Dimite el número dos de la Policía por agresión sexual

Terremoto en la cúpula policial: renuncia fulminante del DAO

La estructura de mando de la Policía Nacional ha sufrido un revés institucional sin precedentes. El que hasta ahora ejercía como el máximo mando técnico del cuerpo, el Director Adjunto Operativo (DAO) José Ángel González Jiménez, ha abandonado sus funciones de manera abrupta este martes. Esta decisión se produce inmediatamente después de hacerse pública la existencia de una querella judicial interpuesta contra su persona por una subordinada directa de la institución policial, lo que ha generado una crisis de reputación interna de calado.

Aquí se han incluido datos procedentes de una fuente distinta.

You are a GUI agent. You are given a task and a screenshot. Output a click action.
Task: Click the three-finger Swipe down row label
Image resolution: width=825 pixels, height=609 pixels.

Graves acusaciones: Más allá de la agresión sexual

La denuncia que ha precipitado la caída del número dos de la policía no se limita exclusivamente a un presunto delito de agresión sexual. Según los detalles que han trascendido del proceso jurídico iniciado contra González Jiménez, la agente denunciante también le atribuye una serie de conductas delictivas adicionales que agravan considerablemente la situación procesal del exmando:

  • Coacciones continuadas en el ejercicio de su cargo y superioridad jerárquica.
  • Presunto delito de lesiones psíquicas derivadas del hostigamiento denunciado.
  • Posible malversación de caudales públicos, un cargo que añade una dimensión de corrupción administrativa al caso.

Calendario judicial y comparecencias previstas

El recorrido legal de este caso ya tiene una hoja de ruta definida en los tribunales madrileños. El magistrado encargado de la instrucción, David Yehiel Maman, ha tomado las primeras medidas procedimentales tras admitir a trámite la querella. El calendario judicial establece que el próximo 17 de marzo, a las 10:30 horas, tanto José Ángel González Jiménez como la mujer denunciante deberán comparecer ante el juez para prestar declaración oficial sobre los hechos relatados.

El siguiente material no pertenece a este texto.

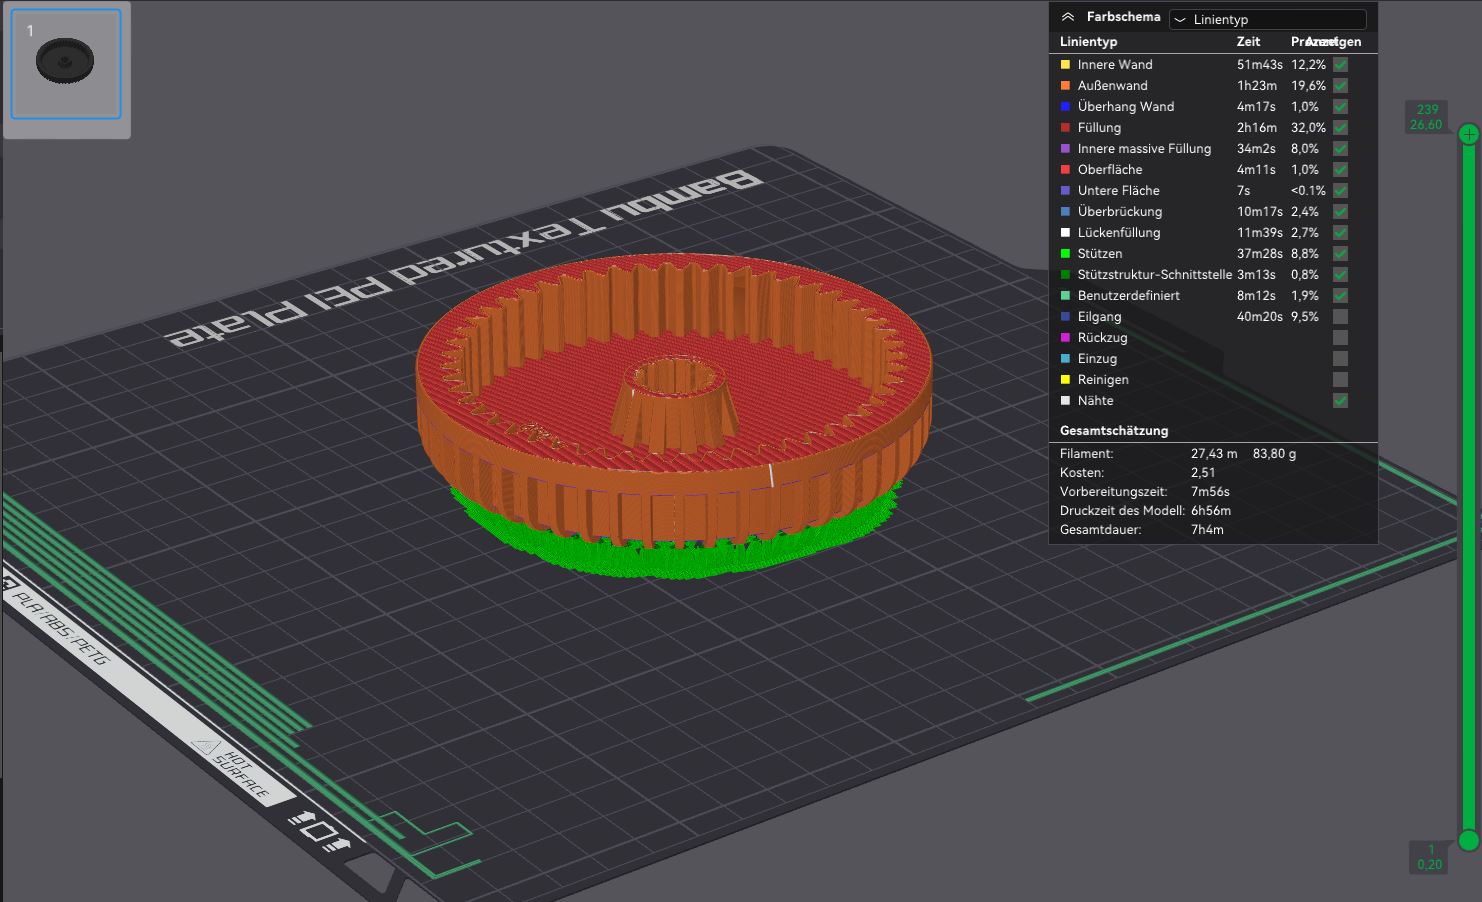This screenshot has height=902, width=1482.
Task: Click the green Stützen color square icon
Action: [1065, 254]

Esta crisis pone el foco sobre la eficacia de los protocolos de protección para las mujeres dentro de las Fuerzas y Cuerpos de Seguridad del Estado. La dimisión, aunque inmediata tras la revelación del escándalo, abre un periodo de incertidumbre en la operatividad de la Policía Nacional, mientras se dirimen responsabilidades penales que podrían marcar un precedente histórico en la gestión de los altos cargos de seguridad en España. El caso queda ahora a la espera de las pruebas periciales y testimoniales que determinen el alcance real de las acusaciones vertidas contra el antiguo DAO.